[Entries on locating words and elements]
┌────────

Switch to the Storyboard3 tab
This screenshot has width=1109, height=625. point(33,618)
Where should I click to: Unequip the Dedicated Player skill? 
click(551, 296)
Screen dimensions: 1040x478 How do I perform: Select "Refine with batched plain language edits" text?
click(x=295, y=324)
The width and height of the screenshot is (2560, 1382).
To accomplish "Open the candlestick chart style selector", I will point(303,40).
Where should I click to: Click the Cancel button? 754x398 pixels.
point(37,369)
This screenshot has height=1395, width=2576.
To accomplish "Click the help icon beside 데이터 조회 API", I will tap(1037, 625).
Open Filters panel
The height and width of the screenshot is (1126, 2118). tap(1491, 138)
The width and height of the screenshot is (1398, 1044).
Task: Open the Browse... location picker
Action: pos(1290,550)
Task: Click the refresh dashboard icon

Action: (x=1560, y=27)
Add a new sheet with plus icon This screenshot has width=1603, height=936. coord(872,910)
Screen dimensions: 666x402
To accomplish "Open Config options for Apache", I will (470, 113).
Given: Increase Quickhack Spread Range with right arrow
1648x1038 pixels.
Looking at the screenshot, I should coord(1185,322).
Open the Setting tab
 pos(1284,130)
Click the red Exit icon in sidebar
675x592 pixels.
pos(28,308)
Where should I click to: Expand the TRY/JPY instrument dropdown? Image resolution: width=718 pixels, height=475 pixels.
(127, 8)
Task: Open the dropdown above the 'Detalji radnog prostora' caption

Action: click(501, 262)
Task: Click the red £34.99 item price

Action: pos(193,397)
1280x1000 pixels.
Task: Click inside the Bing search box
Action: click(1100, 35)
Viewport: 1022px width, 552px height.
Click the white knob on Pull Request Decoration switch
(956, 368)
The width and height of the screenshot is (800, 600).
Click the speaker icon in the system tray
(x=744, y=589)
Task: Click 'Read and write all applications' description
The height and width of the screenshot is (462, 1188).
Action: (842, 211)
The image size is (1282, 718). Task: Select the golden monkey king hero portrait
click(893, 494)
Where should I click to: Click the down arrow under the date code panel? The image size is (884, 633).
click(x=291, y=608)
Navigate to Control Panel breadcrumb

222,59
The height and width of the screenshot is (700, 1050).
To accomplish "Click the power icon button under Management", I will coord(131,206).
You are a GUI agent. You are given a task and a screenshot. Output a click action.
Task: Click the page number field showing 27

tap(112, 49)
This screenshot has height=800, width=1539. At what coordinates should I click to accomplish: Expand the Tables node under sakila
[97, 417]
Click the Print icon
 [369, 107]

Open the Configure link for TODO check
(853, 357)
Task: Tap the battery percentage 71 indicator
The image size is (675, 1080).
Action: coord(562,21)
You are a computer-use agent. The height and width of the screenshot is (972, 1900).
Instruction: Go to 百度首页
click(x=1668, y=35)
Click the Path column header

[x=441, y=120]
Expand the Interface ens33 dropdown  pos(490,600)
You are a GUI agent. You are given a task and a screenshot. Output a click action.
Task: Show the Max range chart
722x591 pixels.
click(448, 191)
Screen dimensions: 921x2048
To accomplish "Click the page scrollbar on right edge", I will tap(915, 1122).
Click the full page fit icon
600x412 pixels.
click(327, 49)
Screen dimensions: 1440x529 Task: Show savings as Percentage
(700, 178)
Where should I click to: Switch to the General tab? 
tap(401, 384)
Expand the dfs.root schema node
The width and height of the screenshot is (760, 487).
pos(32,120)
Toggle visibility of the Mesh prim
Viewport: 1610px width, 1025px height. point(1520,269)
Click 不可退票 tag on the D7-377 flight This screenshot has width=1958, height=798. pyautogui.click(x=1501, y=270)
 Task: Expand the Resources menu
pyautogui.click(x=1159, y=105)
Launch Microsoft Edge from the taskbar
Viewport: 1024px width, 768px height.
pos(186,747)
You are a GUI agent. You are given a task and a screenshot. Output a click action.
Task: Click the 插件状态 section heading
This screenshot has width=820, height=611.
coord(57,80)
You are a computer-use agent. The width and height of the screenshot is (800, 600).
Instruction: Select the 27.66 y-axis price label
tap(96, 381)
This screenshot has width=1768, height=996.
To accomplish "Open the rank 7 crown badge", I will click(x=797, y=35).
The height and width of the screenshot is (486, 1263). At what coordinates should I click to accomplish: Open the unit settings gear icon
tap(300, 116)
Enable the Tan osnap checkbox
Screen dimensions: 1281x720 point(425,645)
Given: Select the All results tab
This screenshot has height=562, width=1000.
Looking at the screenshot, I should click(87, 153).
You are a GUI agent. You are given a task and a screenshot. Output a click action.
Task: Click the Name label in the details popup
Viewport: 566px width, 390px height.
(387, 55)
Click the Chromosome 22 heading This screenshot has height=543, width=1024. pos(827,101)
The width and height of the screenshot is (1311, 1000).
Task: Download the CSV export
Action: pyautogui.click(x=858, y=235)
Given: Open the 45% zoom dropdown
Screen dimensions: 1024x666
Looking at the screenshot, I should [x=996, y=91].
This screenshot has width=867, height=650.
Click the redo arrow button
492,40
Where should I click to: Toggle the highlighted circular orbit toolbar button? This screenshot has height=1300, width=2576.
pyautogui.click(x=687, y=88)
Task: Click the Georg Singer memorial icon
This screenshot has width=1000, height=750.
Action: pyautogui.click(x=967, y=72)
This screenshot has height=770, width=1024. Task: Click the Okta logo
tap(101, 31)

└────────

WHAT YOU NEED TO DO →
From the material above, copy out every line that contains the word "heading".

FULL ANSWER →
Task: Click the 插件状态 section heading
Click the Chromosome 22 heading This screenshot has height=543, width=1024. pos(827,101)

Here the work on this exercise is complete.